2020-06-07 Thread Sorawee Porncharoenwase
Wow, so block is currently buggy?!

On Sun, Jun 7, 2020 at 3:31 PM Michael Ballantyne <
michael.ballant...@gmail.com> wrote:

> Hah! You're right. The arrow points to the inner definition. But it's even
> worse than that---the value comes from the outer definition! At least for
> `block`, which is what I'm testing with as I haven't copied down your code.
> Try this:
>
> #lang racket
>
> (require racket/block)
>
> (define-syntax-rule (m) (displayln 'old))
>
> (let ()
>   (block (m))
>   (define-syntax-rule (m) 'new)
>   (void))
>
> (and with your macro rather than block)
>
> On Sunday, June 7, 2020 at 4:27:24 PM UTC-6, Sorawee Porncharoenwase wrote:
>>
>> Perhaps I missed something, but the error in the first example is because
>> there’s no expression at the end of let. If I use this code instead, it
>> seems to work fine, with the arrow of m pointing to the “new” one.
>>
>> (define-syntax-rule (m) 'old)
>>
>> (let ()
>>   (list+ (m))
>>   (define-syntax-rule (m) 'new)
>>   (void))
>>
>> The second example perfectly shows why I need
>> internal-definition-context-track, however. Thank you very much.
>>
>> On Sun, Jun 7, 2020 at 7:51 AM Michael Ballantyne 
>> wrote:
>>
>>> >  I am unable to come up with a program where this difference is
>>> significant though
>>>
>>> Here's an example:
>>>
>>> (define-syntax-rule (m) 'old)
>>>
>>> (let ()
>>>   ($list
>>>(m))
>>>   (define-syntax-rule (m) 'new))
>>>
>>>
>>> > So I am curious why internal-definition-context-track is needed.
>>>
>>> A similar example shows the need here:
>>>
>>> ($list
>>>   (define-syntax-rule (m) 5)
>>>   (m))
>>>
>>> Without `internal-definition-context-track` you'll miss the arrow for
>>> `m`. While `m` does indeed get rebound in the `letrec-syntaxes+values`,
>>> that binding has an extra scope, so the reference to `m` (recorded in an
>>> `'origin` property on `5`) doesn't match.
>>>
>>>
>>>
>>> On Sunday, June 7, 2020 at 12:18:26 AM UTC-6, Sorawee Porncharoenwase
>>> wrote:

 Thank you so much, Michael! This is very helpful.
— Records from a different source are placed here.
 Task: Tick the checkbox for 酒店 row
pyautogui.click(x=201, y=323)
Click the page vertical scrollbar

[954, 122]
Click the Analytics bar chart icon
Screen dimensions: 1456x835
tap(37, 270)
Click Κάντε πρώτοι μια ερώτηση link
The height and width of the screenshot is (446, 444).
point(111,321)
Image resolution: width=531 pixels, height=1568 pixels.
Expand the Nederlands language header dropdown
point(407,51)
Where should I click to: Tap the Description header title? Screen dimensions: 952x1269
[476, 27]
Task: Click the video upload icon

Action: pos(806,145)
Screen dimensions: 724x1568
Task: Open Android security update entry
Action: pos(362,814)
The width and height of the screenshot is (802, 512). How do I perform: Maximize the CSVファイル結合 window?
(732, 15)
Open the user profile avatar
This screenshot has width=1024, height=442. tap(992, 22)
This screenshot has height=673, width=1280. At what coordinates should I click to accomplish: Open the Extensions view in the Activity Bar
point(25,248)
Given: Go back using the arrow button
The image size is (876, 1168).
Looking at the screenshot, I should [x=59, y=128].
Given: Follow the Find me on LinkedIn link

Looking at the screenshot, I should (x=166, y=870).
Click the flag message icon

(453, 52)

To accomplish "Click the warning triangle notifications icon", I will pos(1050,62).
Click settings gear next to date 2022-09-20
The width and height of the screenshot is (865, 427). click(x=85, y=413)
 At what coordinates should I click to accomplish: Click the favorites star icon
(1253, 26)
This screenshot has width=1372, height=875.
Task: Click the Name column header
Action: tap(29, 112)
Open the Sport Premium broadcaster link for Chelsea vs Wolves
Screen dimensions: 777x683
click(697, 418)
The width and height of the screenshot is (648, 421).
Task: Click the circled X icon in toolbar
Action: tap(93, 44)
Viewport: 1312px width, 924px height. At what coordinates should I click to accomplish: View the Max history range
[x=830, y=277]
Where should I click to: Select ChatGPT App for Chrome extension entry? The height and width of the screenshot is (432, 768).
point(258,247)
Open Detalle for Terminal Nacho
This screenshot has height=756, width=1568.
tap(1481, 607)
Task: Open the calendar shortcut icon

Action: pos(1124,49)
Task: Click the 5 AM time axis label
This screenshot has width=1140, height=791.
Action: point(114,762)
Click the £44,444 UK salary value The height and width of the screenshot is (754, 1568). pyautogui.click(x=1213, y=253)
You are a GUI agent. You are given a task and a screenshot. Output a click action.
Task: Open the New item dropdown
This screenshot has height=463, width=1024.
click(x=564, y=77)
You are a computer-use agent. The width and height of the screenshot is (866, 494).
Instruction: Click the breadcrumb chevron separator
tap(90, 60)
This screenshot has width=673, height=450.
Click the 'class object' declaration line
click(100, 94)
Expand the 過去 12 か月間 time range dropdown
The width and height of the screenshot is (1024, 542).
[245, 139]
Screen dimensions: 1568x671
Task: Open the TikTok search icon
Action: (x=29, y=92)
 I can see that when this form is used within another internal
 definition context, then my version and your version will expand in
 different order, and I agree that yours makes more sense. I am unable to
 come up with a program where this difference is significant though (e.g.,
 one fails while the other doesn’t). “so that names bound by later
 definitions are available” seems to suggest that things like this is not
 supposed to work on my version:

 (let ()
   ($list (define (f x) (g x))
  (println f))
   (define (g x) x)
   (void))

 but it actually does…

 I also have another question. When should I use
 internal-definition-context-track? Normally, internal definitions are
 expanded into letrec-syntaxes+values, so the bindings don’t actually
 disappear. So I am curious why internal-definition-context-track is
 needed.

 Thanks again.

 On Sat, Jun 6, 2020 at 8:21 AM Michael Ballantyne <
 michael@gmail.com> wrote:

> Explicitly expanding `e` would ensure that the expansion work only has
> to happen once, rather than twice. Even so, the fully-expanded syntax will
> be expanded again in `syntax-local-bind-syntaxes` and in the expansion.
>
> As far as I've seen, the only thing that liberal define contexts
> control is whether definitions of functions that accept keyword arguments
> expand to a normal `define-values` with runtime handling of keywords, or
> expand to a collection of macros and function definitions that allow a 
> more
> efficient calling convention for first-order calls. The latter expansion
> doesn't work for contexts like `class` where function definitions are
> re-interpreted in a way that adds indirection, so it is only enabled in
> contexts that opt-in.
>
> I see more bug in your macro: as its very first task, it should check
> if `(syntax-local-context)` is `'expression`. If not, it should expand to
> `(#%expression )`. This ensures that its expansion is
> delayed until the second pass of the surrounding definition context so 
> that
> names bound by later definitions are available.
>
> On Saturday, June 6, 2020 at 4:15:00 AM UTC-6, Sorawee Porncharoenwase
> wrote:
>>
>> Ah, apparently I need syntax-local-identifier-as-binding. Here’s a
>> revised code that passes the tests.
>>
>> (begin-for-syntax
>>   (define ((do-it gs ctx) e)
>> (let loop ([e e])
>>   (define e-expanded (local-expand e
>>(list gs)
>>(list #'begin
>>  #'define-syntaxes
>>  #'define-values)
>>ctx))
>>   (syntax-parse e-expanded

[racket-users] About FEXPRS

2020-06-07 Thread Hendrik Boom
On Sun, Jun 07, 2020 at 08:09:40PM +0800, Siyuan Chen wrote:
...
...
> 
> There is an alternative of Lisp macros called FEXPRs, see
> https://en.wikipedia.org/wiki/Macro_(computer_science)#Early_Lisp_macros
> 
> > Early Lisp macros
> > Before Lisp had macros, it had so-called FEXPRs, function-like operators
> whose inputs were not the values computed by the arguments but rather the
> syntactic forms of the arguments, and whose output were values to be used
> in the computation. In other words, FEXPRs were implemented at the same
> level as EVAL, and provided a window into the meta-evaluation layer. This
> was generally found to be a difficult model to reason about effectively.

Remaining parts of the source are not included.